[development] #drupal and #drupal-contribute split (Was: Re: Proposal: Move all dev support off this list to new StackExchange site)
Daniel F. Kudwien
news at unleashedmind.com
Sun Mar 20 20:56:09 UTC 2011
Am 20.03.2011 17:37, schrieb Angela Byron:
> Just to point out, we don't need "mini modules" to accomplish this.
> Drupal.org <http://Drupal.org>, being a Drupal site, runs "real"
> modules. And by virtue of being on this list, we all know how to code
> them already. We also have a customizable dashboard in everyone's
> profile that reads in Drupal blocks, which is just implementing a hook
> in said modules.
> So if you want to add functionality to Drupal.org <http://Drupal.org>'s
> user profiles, submit patches against
> http://drupal.org/project/drupalorg (most likely new modules under the
> "blocks_and_nodes" sub-directory there as a place to start). There's an
> installation profile at http://drupal.org/project/drupalorg_testing that
> gets you up and running with the set of modules that drupal.org
> <http://drupal.org> runs and some basic data.
I think the proposal rather targets an open application framework
approach (aka. "Apps") that is known in many different ways:
- Facebook Apps
- Google account services
- Mozilla Firefox/Thunderbird/etc Add-ons
- Browser user scripts/user styles
I.e., there's an unlimited amount of possible apps/plugins/modules,
literally everyone can create and release new ones to their liking, and
there are no changes required for the affected platform at all. Every
user in the community decides which one they want to install or apply on
their own. In the end, implementation functionality and maintenance
burden is moved away from the primary platform, and the quality as well
as usefulness of an app decides on its popularity, usage, and adoption.
To a very limited extent, that's more or less what Dreditor is targeting
- it tries to fulfill the needs of drupal.org "power users" without
requiring any server-side changes. However, it's currently limited to
exposes more of its resources via web service APIs (REST/JSON), Dreditor
will be able to do much more - a lot more.
Now, except for HTML5 Local Storage, Dreditor does not have any other
means of handling user data and related information. If you'd consider
that Dreditor would be available in an d.o apps directory and would have
a dedicated storage space per user on drupal.org as soon as a d.o user
installs it, all of your wildest dreams would become reality (and I know
you have 'em too, as you already filed some crazy feature requests ;)...

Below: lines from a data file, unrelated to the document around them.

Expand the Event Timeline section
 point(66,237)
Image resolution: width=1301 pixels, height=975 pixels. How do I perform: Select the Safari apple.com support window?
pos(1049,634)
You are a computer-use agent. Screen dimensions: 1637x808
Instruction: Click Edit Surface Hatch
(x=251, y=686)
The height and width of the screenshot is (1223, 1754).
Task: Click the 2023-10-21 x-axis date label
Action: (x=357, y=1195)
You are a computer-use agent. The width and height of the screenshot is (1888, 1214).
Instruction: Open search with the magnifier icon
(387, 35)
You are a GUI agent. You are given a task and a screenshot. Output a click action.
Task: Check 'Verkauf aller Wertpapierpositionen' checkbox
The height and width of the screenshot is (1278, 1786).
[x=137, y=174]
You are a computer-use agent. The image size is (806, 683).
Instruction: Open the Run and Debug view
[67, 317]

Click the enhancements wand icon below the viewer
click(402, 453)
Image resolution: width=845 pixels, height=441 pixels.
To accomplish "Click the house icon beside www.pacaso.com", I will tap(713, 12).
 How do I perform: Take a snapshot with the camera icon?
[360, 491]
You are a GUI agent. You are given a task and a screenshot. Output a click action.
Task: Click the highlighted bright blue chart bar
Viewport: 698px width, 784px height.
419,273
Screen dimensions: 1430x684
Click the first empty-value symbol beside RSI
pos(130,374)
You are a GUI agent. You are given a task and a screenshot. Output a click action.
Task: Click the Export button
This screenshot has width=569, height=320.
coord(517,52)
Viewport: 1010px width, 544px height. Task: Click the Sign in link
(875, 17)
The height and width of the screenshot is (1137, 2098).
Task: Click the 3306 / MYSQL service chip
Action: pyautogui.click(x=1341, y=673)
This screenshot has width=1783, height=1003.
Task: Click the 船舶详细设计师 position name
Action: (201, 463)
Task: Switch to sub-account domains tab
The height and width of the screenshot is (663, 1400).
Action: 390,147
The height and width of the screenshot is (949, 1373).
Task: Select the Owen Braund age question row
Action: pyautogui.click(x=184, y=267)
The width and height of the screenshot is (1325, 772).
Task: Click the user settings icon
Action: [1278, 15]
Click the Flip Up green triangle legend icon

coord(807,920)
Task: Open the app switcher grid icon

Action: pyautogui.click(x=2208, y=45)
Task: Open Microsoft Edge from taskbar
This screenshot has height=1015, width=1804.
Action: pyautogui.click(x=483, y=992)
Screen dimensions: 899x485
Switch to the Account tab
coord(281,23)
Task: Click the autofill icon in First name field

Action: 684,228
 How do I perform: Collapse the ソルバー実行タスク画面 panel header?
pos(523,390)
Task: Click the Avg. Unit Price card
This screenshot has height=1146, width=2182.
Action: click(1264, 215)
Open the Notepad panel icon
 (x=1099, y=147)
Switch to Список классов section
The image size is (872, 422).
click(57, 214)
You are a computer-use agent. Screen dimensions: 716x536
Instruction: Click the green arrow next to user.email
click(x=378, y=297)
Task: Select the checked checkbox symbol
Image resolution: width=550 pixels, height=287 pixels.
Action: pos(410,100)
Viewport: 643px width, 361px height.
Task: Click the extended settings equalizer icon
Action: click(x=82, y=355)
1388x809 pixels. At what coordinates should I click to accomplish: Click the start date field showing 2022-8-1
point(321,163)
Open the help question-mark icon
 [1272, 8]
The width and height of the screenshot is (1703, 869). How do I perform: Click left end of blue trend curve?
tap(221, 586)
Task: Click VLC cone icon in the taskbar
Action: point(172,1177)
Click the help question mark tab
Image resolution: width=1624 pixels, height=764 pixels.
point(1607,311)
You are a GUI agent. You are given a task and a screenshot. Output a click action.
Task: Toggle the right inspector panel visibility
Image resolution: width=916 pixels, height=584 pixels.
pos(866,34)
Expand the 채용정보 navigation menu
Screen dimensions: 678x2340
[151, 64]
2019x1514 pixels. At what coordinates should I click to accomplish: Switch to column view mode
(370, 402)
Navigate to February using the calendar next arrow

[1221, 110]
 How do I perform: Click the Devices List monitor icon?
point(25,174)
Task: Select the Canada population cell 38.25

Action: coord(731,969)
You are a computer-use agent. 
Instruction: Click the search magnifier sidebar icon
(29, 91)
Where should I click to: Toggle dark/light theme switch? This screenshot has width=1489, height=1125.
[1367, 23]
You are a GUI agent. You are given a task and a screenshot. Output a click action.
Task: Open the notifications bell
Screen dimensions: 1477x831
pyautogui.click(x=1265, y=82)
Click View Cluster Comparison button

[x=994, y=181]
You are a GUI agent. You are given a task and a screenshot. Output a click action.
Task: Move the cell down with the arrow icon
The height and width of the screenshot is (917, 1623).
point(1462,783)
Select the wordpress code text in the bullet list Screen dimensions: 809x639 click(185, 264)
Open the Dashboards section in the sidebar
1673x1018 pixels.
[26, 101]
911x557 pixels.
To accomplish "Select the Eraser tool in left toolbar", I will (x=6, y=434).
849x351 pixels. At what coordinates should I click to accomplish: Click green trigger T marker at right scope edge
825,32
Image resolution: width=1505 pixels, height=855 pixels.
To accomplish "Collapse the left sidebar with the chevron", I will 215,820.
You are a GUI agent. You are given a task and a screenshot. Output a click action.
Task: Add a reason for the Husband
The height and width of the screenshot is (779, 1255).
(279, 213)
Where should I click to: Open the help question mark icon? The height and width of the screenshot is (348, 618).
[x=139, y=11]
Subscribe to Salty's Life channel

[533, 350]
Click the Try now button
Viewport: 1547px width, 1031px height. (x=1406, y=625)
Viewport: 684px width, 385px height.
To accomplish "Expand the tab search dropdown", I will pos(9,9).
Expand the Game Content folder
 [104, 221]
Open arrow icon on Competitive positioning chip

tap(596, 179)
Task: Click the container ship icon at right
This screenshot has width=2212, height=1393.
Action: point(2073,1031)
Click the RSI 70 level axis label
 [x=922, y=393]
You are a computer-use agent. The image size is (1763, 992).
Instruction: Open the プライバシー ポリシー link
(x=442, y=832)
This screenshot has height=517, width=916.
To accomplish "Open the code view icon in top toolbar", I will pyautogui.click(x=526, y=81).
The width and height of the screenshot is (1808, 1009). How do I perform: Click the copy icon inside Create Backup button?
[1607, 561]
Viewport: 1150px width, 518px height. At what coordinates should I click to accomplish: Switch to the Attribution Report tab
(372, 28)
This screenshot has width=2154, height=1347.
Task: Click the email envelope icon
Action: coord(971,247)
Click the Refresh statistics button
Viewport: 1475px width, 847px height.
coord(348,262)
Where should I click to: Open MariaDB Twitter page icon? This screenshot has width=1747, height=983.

But that's just one of many possible use-cases. Given a proper
framework and API, most of what has been mentioned and what is flowing
around in terms of ideas to improve the user/support/help experience
could be implemented in various ways. Why have all of those sheer
endless discussions about how to do right to please everyone? Of which
most still have no result after years of discussion? Just let there be
1-10 experimental apps per problem space that attempt to solve it, and
while doing so, directly solve the problem for the time being. The best
approach wins in the end.
Bottom line: The apps approach provides many benefits. Instead of
deciding top-down, the community freely decides bottom-up, without
requiring a top-level decision at all.